The payoff of add-on 0.3.0 is that you can review PTK findings where ZAP users normally review everything:

  • Open the Alerts tab in ZAP.
  • You should see Alerts created from PTK findings.
  • Alerts will also be visible in the Sites tree / context views, depending on your ZAP configuration.

ZAP Alerts tab showing PTK alerts

Practical tips for triage

  • Use ZAP’s existing Alert workflows:

    • severity filtering
    • marking false positives
    • adding notes
    • exporting reports
  • Treat PTK findings as starting points:

    • pivot into ZAP History for the exact request/response
    • reproduce in the browser session
    • use ZAP tooling (replay, fuzz, scripts) to deepen validation

Pivot from alert to request/response


How to think about the engines (SAST / IAST / DAST)

DAST (browser-driven)

Best for runtime request mutation and “real behavior” testing in the exact session you’re using.

IAST (runtime instrumentation)

Best for higher-context findings during real flows, especially in SPA-heavy apps.

SAST (loaded-script analysis)

Best for discovering risky client-side patterns in the code that actually shipped to the browser.

In this integration, you can choose the rule packs you want in ZAP’s Options, then run them as part of your normal ZAP-led workflow.


OWASP PTK rules in ZAP

See all the OWASP PTK rules that can be anbled for ZAP alerts:

OWASP PTK alert tags in ZAP


What’s next

This is the first version of “PTK findings as ZAP Alerts”.

Next up, we’ll be working on full automation.

The goal is to make PTK + ZAP feel like a single automated pipeline:

  • Launch a ZAP browser with PTK enabled
  • Auto-start the selected PTK engines/rules (DAST / IAST / SAST)
  • Run a repeatable journey (login, key flows, common actions) using recorded steps or scripted browser automation
  • Wait for completion / stop conditions (time budget, coverage, confidence thresholds)
  • Stream results into ZAP continuously as Alerts (not just at the end)
  • Produce a clean, reproducible output you can report on in ZAP (and re-run on every build)

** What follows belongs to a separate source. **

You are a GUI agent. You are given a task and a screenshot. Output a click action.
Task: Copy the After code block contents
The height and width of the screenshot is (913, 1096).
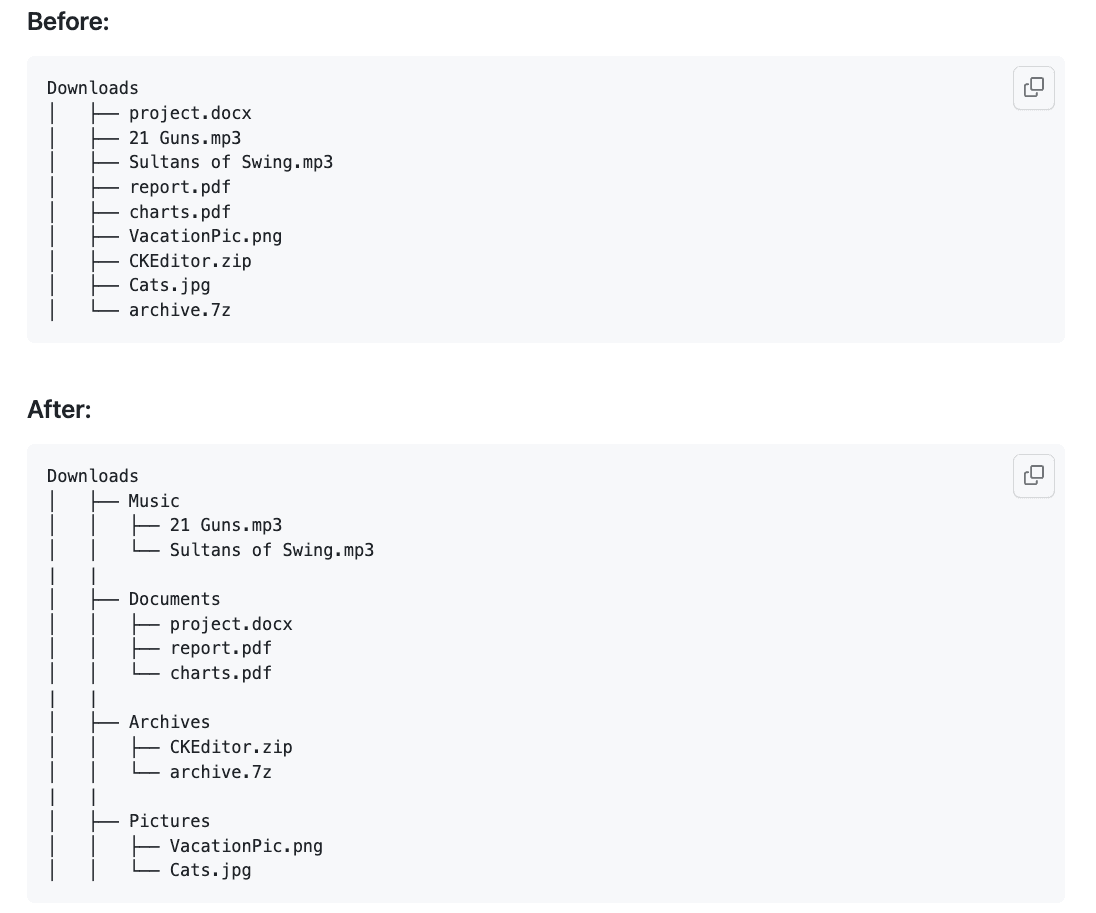pos(1034,475)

This is a big step for CI-style scanning: the same real browser session and the same UI flows, but automated and repeatable—while ZAP remains the place where findings are reviewed, filtered, and reported.


Notes and scope reminders

  • Only scan targets you have permission to test.
  • Start with conservative settings (rate/concurrency) on real environments.
  • Juice Shop is intentionally vulnerable — it’s perfect for demonstrating the workflow safely.